A Carnoustie lecturer has returned from the “amazing” experience of a successful all-female expedition to Antarctica.
The voyage was the culmination of a year-long programme to develop leadership, strategic and communication capabilities.
Dr Beth Christie, a lecturer in education at the University of Edinburgh said: “My aim in being part of the expedition was to meet like-minded inspiring women and to experience a relatively untouched part of the world.
“Specifically, I was keen to meet others who were working in related areas of sustainability education to share the work that we have been developing in Scotland on Learning for Sustainability.
“I also felt extremely excited and privileged to be given the opportunities to visit one of the most fragile and largely untouched continents in the world, and I wanted to ensure that I was able to bring the stories of Antarctica back to schools in Scotland and tie it into our national curricular emphasis on Learning for Sustainability.
“I worked with the UK Polar Network and a number of schools across the UK to take flags, designed by pupils, out to Antarctica with me to tie into learning happening in their classroom.”
Dr Christie revealed one of the flags she took on the voyage was designed by Erin Geekie, a pupil at Carlogie Primary School in Carnoustie, and she is looking forward to visiting the school later this week to show them where their flag has been and share stories and pictures from the voyage.
The social scientist said: “The class have been following the expedition and studying Antarctica so have lots of questions to ask me.
“This opportunity to work directly with schools gives an exciting and perhaps more hopeful opportunity to look at both the global and local effects of climate change issues.”
Beth also paid tribute to the support she has received from her family, husband David, and children Drew and Ruby: “As I was unable to be in contact for most of the expedition, my daughter organised for my friends and family to write to me so that I could have something to open when I was missing home.

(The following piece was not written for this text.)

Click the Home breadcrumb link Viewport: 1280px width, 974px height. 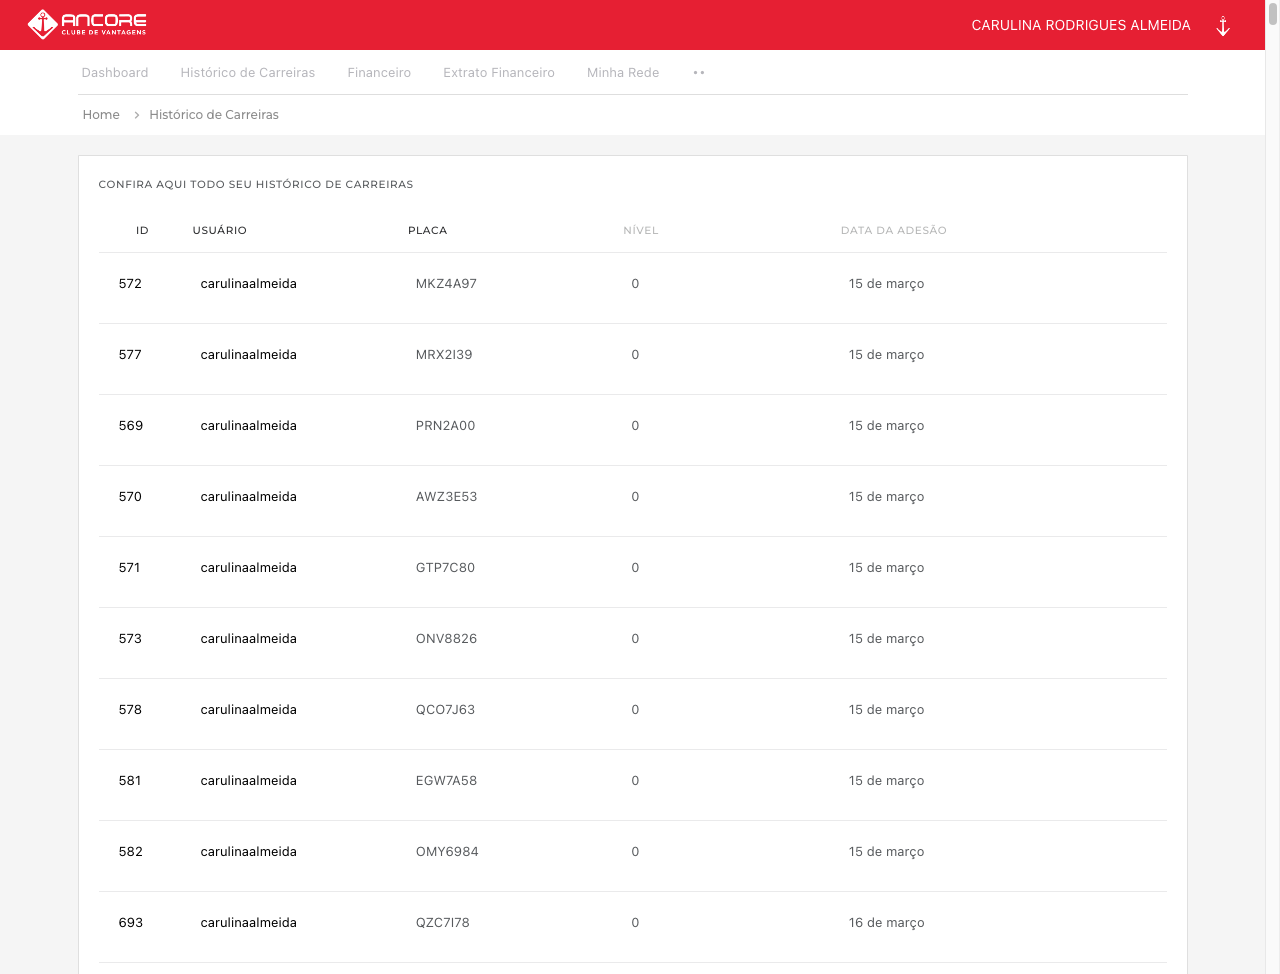101,115
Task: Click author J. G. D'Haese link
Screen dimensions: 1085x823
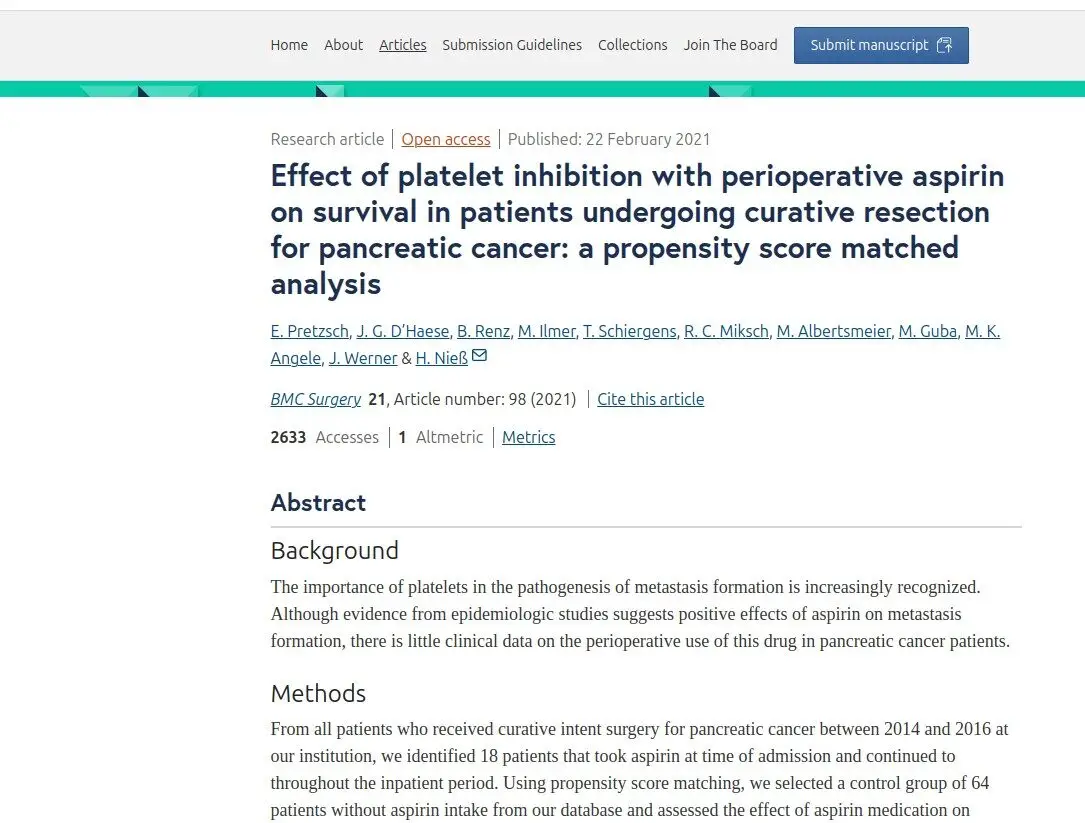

“She kept this a secret and surprised me on the day I left with a wee care package of letters and my favourite sweets to keep me from feeling homesick.
“It was an amazing experience to be able to share with my children, even if it simply lets them see that exciting adventures are still possible, regardless of gender or age!”
“There is no doubt that the collaborations and networks I’ve forged have been enhanced due to the shared experience of voyaging to Antarctica.
“I’ve spent 21 days living in close quarters with a number of inspiring individuals such as nobel laureates, marine biologists, zoologists, and we’ve a number of international and theme-based research projects in development.” Dr Christie added.